One afternoon in the summer of 1846, Henry David Thoreau left his hut near Walden Pond and walked into town to pick up a shoe he was having mended. He was stopped by the local tax collector, who nudged him for the umpteenth time about paying his poll tax—the dollar and a half that every man over the age of 20 had to pay annually, or else lose the right to vote. The tax collector, who wanted to clear his books, even offered to cover the bill, which hadn’t been paid for four years. But Thoreau refused, and he was taken to jail. The one night he spent in a second-floor cell overlooking his hometown of Concord, Massachusetts, was not particularly dramatic. But it was clarifying. As an opponent of slavery, he understood that paying the tax would mean legitimizing a government “which is the slave’s government also,” he later wrote. He couldn’t do that, and so he didn’t.

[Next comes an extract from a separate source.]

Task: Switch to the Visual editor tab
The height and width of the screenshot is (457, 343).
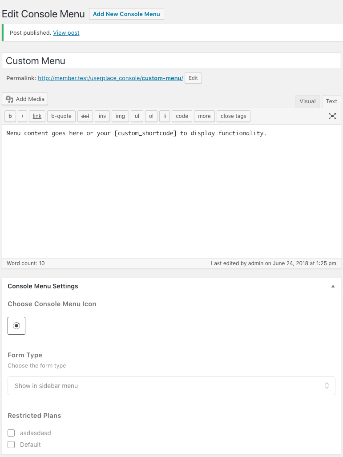Action: point(307,101)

Thoreau has served different prophetic purposes at various moments in American history, depending on what we have needed him for. There is Thoreau the environmentalist, a proselytizer for the need to preserve nature because nature is what preserves us. There is Thoreau the libertarian individualist, suspicious of the state, hostile to bureaucracy, and committed to the sovereignty of the self. There is Thoreau the life coach who tells us to “simplify, simplify.” And a new three-part PBS documentary, co-produced by Ken Burns, offers us Thoreau the eccentric outsider—fittingly, Jeff Goldblum provides his voice. Images of Walden Pond, frozen over or surrounded by the vibrant fall foliage, flash by every few minutes, and we hear stories of Thoreau communing with ants and fish. The film keeps coming back to the insight that he was tuned in to bigger things, wider patterns, to the way the eternal makes its presence felt in the particular.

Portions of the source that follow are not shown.